I was asked to decompose the permutation $$\sigma = \begin{pmatrix} 1 & 2 & 3 & 4 & 5\\ 2 & 3 & 4 & 5 & 1 \\ \end{pmatrix} = (12345) \in S_5$$ into a product of two permutations, each with order 2.
I don't think that it is possible since the $\sigma$ is of order 5. But how can I show this mathematically?
On
The fact that $\sigma$ is of order $5$ doesn't imply that it can't be the product of two permutations of order $2$. That would only be the case if those permutations commute.
You can find two such permutations by trial and error. A permutation of order $2$ only has cycles of length $1$ (fixed points) and $2$ (transpositions). There are only two different types of transpositions with respect to the cycle $(12345)$, namely $(12)$ and $(13)$, so there aren't that many choices to try.

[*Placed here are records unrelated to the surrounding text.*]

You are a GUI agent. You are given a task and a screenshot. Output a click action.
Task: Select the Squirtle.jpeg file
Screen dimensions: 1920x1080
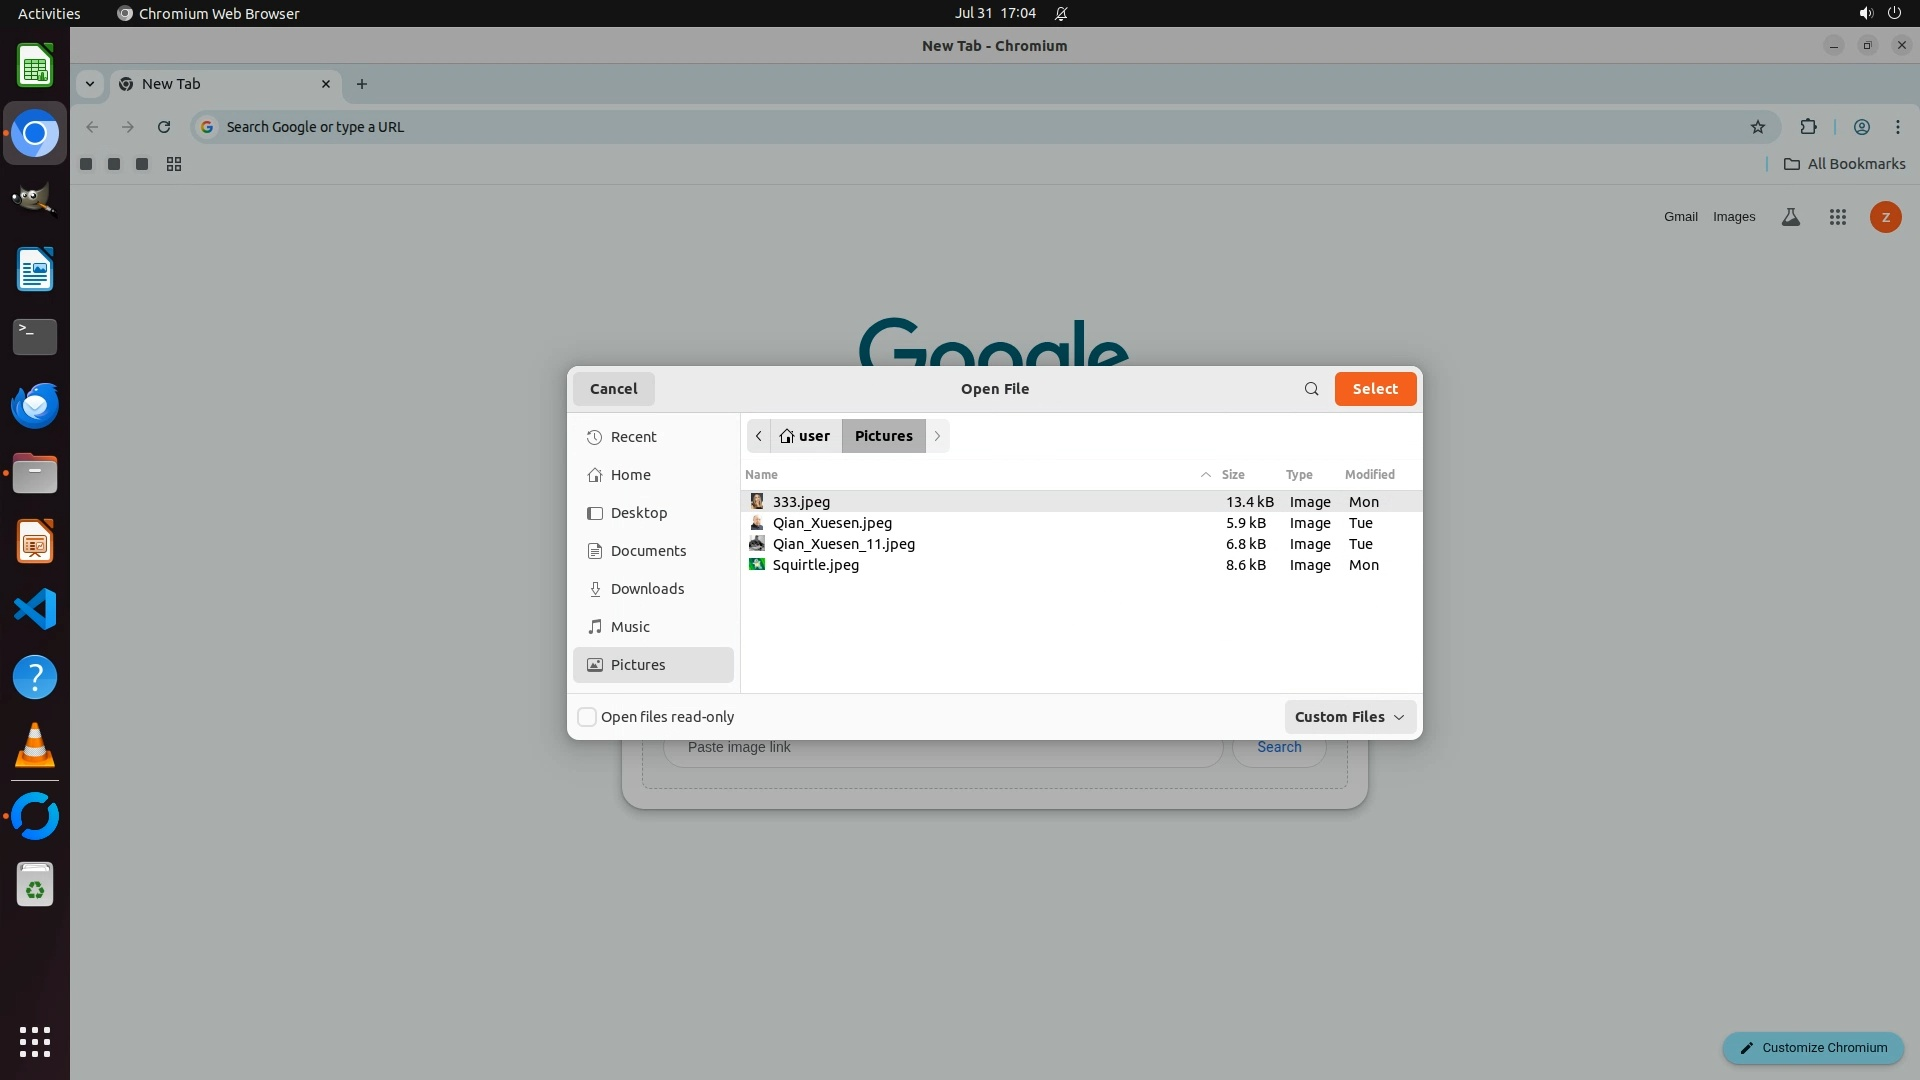815,565
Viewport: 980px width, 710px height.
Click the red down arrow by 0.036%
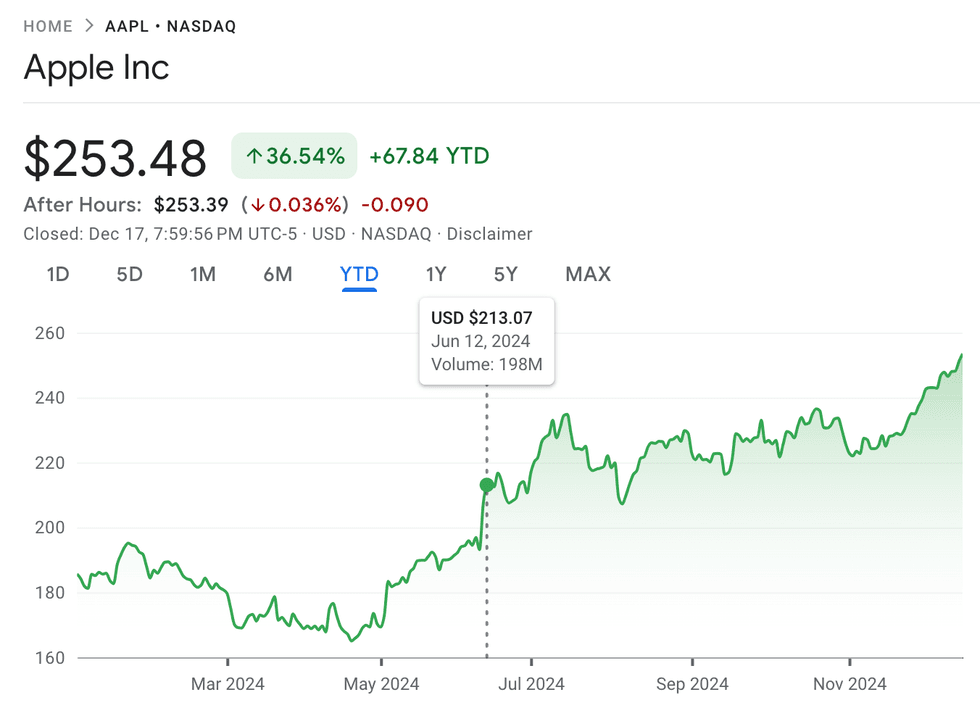point(258,205)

It is difficult to predict the order of the permutation $\sigma\rho$ just from the order of the permutations $\sigma$ and $\rho$. In this case, we may use $\sigma = (1 5)(2 4)$ and $\rho = (5 2)(4 3)$. Both clearly have order $2$ (being the product of two disjoint $2$-cycles), but we have $$ \sigma\rho = (1 5)(2 4)(5 2)(4 3) = (12345) $$ when read left-to-right. If you prefer reading these products right-to-left, then use $\rho\sigma$ instead.
(This was found by trial and error using WolframAlpha because I'm too lazy to find pen and paper, and I have internet available.)